Raddoppiare la quota di energia rinnovabile (tutta l’energia, non solo l’elettricità) da qui al 2020. Vale per quasi tutte le regioni, escluse quelle più virtuose, come il Trentino o la Val d’Aosta. Via alle politiche regionali. Ma se non funzioneranno arriverà il commissario del Governo. Lo prevede un decreto varato all’ultimo momento dal Governo uscente. Qui di seguito la versione estesa dell’articolo pubblicato il 15 novembre sul Sole 24 Ore, e le tabelle (Scarica BS-tabelle) sulla ripartizione delle quote obbligatorie tra le regioni.
La corsa italiana alle energie verdi diventa obbligatoria. Spartita micrometricamente tra le regioni. In progressione da qui al 2020, quando l’Italia dovrà rispettare quanto concordato con l’Unione Europea passando dall’8,2% del 2012 al 14,3% di copertura da produzioni rinnovabili di tutta la sua energia consumata (non solo quella elettrica ma anche quella termica e per i trasporti). Ecco ,Montirispettato almeno uno degli impegni di politica energetica ritardatari e ora lasciati in eredità al nascente esecutivo di Mario Monti.
Un piccolo anche se importante passo, che tuttavia non attenua di molto la lunga lista di inadempienze da sanare e che il Governo ha in qualche modo cercato di attutire proprio nei suoi ultimi giorni di attività. Mancano i decreti sulle rinnovabili elettriche e termiche, quasi pronti (si veda Il Sole 24 Ore dell’8 novembre) ma ancora da discutere con la conferenza Stato Regioni per dare il via libera, tra l’altro, alla nuova edizione degli incentivi del 55% per l’efficienza energetica degli edifici. Manca, soprattutto, quella bozza di Piano Energetico Nazionale promessa per lo scorso settembre e destinata a dare un "canovaccio" alla politica energetica del paese.
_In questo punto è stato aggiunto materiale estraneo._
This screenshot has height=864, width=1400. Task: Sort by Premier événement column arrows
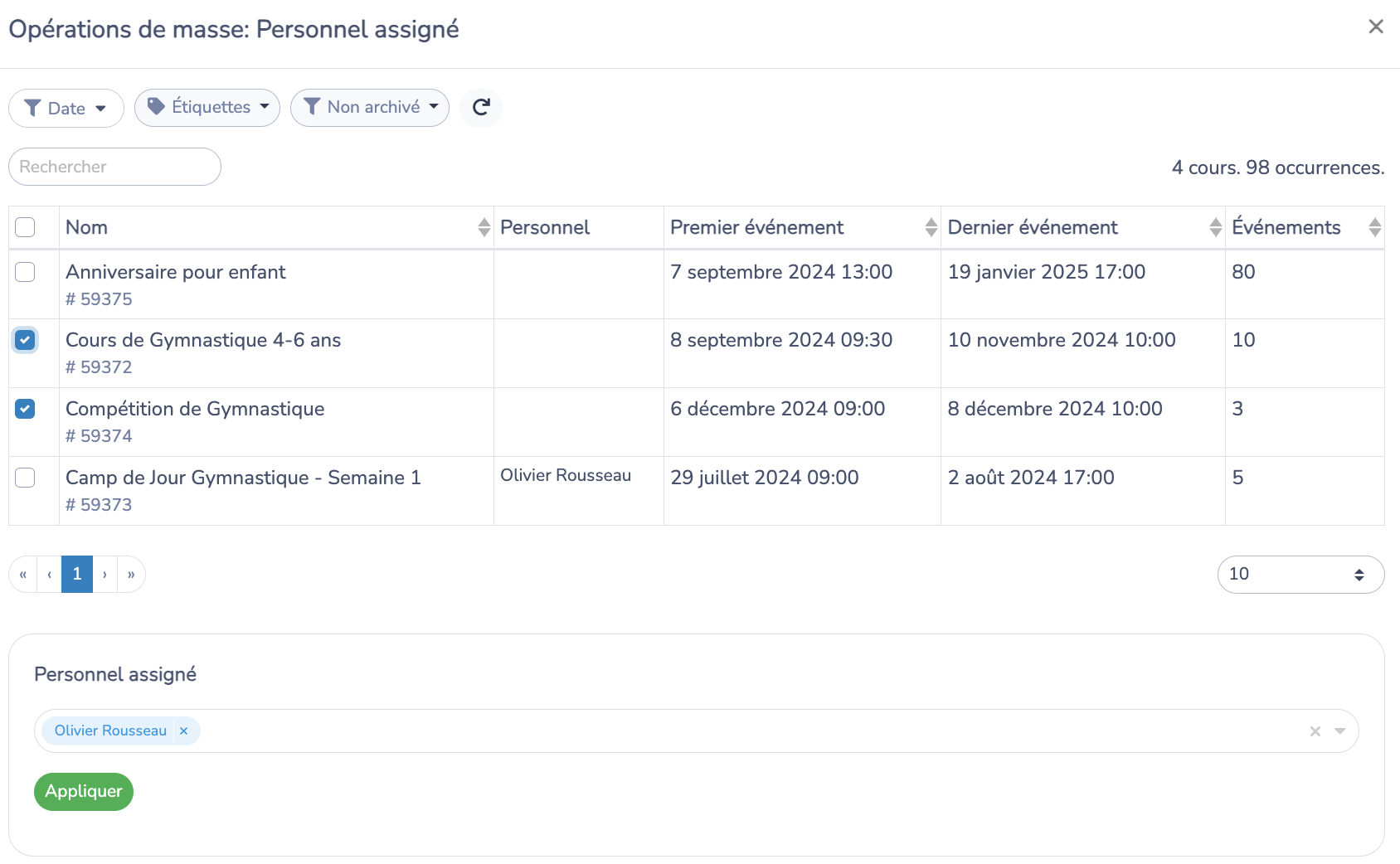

Arrivano comunque i due decreti, attesi già prima della scorsa estate, firmati dal ministro dello Sviluppo in "zona Cesarini" tra venerdì e sabato scorso. Quello che dà il via alle nuove aste per la capacità di importazione di elettricità dalle linee transfrontaliere per il 2012 e quello, appunto, che spartisce tra le regioni (vedi tabella qui a fianco) la progressione del ricorso alle fonti rinnovabili. All’insegna degli obiettivi vincolanti, dei controlli e delle sanzioni progressive: un "richiamo" a partire dal 2014 e un vero commissariamento delle politiche energetiche previsto per le regioni inadempienti dal 2015.
Tutto ciò attraverso «un osservatorio stabile che attua una collaborativa osmosi di informazioni tra Stato e Regioni» vuole precisare il sottosegretario uscente allo Sviluppo Economico Stefano Saglia, che non poco si è adoperato per dissotterrare i promessi adempimenti di politica energetica dai veti incrociati tra ministeri e tra Governo e amministrazioni locali.
Da qui a fine decennio dovremo in ogni caso raddoppiare l’energia verde avvicinandoci al 15%. Obiettivo non semplice se consideriamo che nel calderone ci sono i trasporti (carburanti). Per farlo dovremo tra l’altro sostituire quote crescenti di gas metano (egemone nei riscaldamenti) col biogas, sviluppare la geotermia, e agire sui due "pedali" oggetto di tante promesse: gli incentivi all’efficienza energetica (perché la quota crescente di verde dovrà essere ottenuta anche limitando la crescita dei consumi complessivi) e una nuova progressione dell’eolico e del solare, specie quello termodinamico che ha grandi potenzialità. E appunto sull’analisti delle reali potenzialità inespresse dalle diverse regioni si basa la distribuzione delle quote nel decreto appena varato.
Grande clemenza verso regioni che tante potenzialità avevano ma che moltissimo hanno fatto, come il Trentino Alto Adige e la Valle d’Aosta, obbligate solo a qualche ritocco. Pesanti ma non troppo le pretese rivolte al Piemonte, alla Lombardia e al Friuli, ma anche alla Calabria, al Molise, al Lazio. Mentre saranno costrette a più che raddoppiare i risultati regioni come l’Emilia-Romagna, le Marche e la Puglia, che evidentemente possono fare molto di più.